» Fuente
_____
No es la primera vez que
tengo un incidente así. Un día estábamos haciendo la limpieza de primavera
en el salón con los ventanales abiertos de par en par y se coló una paloma. Huí
de la habitación y dejé a Pili dentro que, sin inmutarse lo más mínimo, la
cogió entre sus manos y la devolvió al aire. Pero no resultó fácil porque la
paloma se puso nerviosa y empezó a revolotear desorientada y muy nerviosa. En
uno de esos vaivenes chocó contra la pared e, inducida por el susto, soltó una
deposición que quedó adherida en insólito equilibrio en mitad de un cuadro
pintado por mamá. Intentamos limpiarlo, pero ahí queda la huella camuflada en
las sombras del paisaje montañoso. “¿Lo ves?, ¿lo ves?”, retábamos
con infantil regocijo a las visitas, como quien enseña las muescas de los
disparos de Tejero en el techo del Congreso de los Diputados. También
mostrábamos otro tesoro singular, el libro titulado ‘Las hermanas
Agüero’ que encontró mi primo Sergio hace años, en las estanterías
de Pryca. Una novela malísima que ninguna fuimos capaces de
digerir, nos quedamos solo con la portada.
_____
» Líneas de datos
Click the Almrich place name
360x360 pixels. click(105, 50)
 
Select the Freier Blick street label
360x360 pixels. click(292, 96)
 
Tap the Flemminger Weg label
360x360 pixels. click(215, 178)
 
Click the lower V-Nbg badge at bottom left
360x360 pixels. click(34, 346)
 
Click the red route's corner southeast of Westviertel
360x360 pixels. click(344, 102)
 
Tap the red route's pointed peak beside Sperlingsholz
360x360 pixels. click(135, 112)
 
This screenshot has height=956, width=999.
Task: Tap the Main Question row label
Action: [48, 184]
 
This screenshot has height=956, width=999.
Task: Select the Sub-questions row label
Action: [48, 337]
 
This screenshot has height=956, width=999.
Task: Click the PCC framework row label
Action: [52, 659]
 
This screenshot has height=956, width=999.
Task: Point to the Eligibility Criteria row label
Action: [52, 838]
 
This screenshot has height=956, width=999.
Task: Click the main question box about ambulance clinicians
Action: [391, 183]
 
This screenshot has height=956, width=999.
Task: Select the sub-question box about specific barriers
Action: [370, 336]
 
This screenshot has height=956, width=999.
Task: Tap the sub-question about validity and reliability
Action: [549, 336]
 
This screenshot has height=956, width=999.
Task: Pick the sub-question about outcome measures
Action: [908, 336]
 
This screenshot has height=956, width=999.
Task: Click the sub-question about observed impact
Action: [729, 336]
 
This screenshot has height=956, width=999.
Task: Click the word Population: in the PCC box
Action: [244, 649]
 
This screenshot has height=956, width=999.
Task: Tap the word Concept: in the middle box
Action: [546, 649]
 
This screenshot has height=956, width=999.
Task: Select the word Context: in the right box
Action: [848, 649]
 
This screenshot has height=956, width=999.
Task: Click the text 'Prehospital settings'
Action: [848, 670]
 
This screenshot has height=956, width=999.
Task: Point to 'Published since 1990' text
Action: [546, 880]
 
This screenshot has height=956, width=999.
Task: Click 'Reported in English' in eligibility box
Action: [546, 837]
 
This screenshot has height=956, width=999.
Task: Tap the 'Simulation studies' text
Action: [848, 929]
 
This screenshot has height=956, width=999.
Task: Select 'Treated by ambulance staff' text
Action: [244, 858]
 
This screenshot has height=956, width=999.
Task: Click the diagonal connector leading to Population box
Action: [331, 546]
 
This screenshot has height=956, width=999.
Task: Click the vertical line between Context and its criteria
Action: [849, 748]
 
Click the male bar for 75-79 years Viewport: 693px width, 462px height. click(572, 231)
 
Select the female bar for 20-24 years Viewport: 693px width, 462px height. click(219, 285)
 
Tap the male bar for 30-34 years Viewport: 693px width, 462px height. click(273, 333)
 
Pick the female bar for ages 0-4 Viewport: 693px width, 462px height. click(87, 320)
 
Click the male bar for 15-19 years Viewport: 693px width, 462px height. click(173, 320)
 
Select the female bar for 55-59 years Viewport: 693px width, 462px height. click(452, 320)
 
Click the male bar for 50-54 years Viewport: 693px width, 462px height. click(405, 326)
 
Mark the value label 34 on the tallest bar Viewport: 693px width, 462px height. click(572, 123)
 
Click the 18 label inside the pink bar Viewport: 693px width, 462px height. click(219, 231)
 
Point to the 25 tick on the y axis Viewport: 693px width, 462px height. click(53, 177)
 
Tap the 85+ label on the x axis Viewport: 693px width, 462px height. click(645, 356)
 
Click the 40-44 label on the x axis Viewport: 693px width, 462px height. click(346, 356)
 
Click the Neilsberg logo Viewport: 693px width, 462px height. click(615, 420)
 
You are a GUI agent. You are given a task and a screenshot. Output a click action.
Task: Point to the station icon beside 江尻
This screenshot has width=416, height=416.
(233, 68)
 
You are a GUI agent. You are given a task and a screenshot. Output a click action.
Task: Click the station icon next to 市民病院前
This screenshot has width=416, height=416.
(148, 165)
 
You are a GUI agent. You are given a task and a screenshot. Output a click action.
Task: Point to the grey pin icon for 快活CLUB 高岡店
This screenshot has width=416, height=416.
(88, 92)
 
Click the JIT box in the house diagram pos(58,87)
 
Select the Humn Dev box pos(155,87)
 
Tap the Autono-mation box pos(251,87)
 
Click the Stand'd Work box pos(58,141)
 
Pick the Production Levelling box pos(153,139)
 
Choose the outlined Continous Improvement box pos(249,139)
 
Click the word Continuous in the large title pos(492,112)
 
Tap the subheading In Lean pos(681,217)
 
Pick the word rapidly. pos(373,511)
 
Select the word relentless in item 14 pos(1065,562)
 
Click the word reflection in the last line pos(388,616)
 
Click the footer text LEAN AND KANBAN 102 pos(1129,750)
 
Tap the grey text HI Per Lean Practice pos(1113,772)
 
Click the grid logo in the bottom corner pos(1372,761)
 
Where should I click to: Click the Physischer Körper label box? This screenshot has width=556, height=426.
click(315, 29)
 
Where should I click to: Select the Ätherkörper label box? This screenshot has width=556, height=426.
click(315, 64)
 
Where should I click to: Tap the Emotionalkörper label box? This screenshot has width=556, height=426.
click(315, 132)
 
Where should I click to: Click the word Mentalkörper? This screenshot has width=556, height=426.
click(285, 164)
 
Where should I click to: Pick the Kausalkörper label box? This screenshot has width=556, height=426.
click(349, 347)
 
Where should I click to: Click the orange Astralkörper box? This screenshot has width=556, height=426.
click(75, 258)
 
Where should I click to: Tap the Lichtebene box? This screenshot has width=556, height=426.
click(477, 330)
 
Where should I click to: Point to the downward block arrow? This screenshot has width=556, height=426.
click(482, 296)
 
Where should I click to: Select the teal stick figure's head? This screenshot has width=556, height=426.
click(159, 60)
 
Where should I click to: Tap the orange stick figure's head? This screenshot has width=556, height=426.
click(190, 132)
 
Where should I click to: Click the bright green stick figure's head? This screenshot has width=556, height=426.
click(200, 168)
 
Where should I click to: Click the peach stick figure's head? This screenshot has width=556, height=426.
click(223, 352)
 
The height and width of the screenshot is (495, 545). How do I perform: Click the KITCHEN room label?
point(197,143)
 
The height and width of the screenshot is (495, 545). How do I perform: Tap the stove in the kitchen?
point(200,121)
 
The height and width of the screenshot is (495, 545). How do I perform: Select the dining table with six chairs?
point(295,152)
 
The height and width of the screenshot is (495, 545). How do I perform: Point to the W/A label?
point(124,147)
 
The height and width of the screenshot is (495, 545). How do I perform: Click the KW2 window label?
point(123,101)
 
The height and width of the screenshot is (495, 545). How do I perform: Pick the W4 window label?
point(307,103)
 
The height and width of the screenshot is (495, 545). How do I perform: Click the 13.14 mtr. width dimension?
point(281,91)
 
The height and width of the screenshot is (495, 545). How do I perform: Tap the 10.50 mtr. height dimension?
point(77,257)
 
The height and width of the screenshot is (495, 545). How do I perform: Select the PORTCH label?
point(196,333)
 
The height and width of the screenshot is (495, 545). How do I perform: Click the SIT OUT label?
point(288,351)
_____
» Ejercicios propuestos
**A)** Según el relato de la paloma, ¿dónde encontró el primo Sergio el libro titulado ‘Las hermanas Agüero’?
**B)** Prolongue el relato de la paloma a partir de su última frase.
Las filas no guardan relación alguna con el relato de la paloma.

» Soluciones
**A)** En las estanterías de Pryca.

**B)**
A las cuatro de la tarde
me llama la tía monja. “Asómate”, me dice. Salgo a la ventana
y está debajo de casa. Con su falda azul marino por debajo de la rodilla y un
polo celeste de manga corta. Viene de Cuatro Caminos y va hasta la parroquia.
Está tan alborozada por el paseo y el aire libre que no me atrevo a decirle que
se ha ‘desescalado’ tempranamente, por error, en el turno infantil. Aunque, por
la propia esencia de la sor, igual considera que la indulgencia plenaria del
viernes santo le sirve de salvoconducto civil para estos menesteres.
De todos modos, supongo
que por mi propensión al escepticismo, siempre he sentido una inquebrantable fe
en la contracorriente. Bienaventurados sean los perros verdes, milicia que no
se rinde, que no cae en el desasosiego, que desafía el pensamiento uniforme y
que, con su inconformismo, tambalean la tan
sobreactuada e invocada uniformidad dogmática.
Hoy entra aire caliente
por las ventanas abiertas de la casa. Cuando mi vecina Tea y su marido
enfermaron yo preparé ropa por si tenía que salir de urgencia a asistirles.
Sobre el sillón de mi habitación hay un abrigo y un jersey de lana. La
primavera ya ha vencido al invierno y tengo que abrir los armarios. También
tenía, al fin, la libertad de abrir la puerta de la calle. Pero me he quedado
en casa. Quizá estoy ya tan acostumbrada a esta rutina que no me siento
encerrada. Me da cierto temor salir y comprobar que todo vuelve a ser como
antes.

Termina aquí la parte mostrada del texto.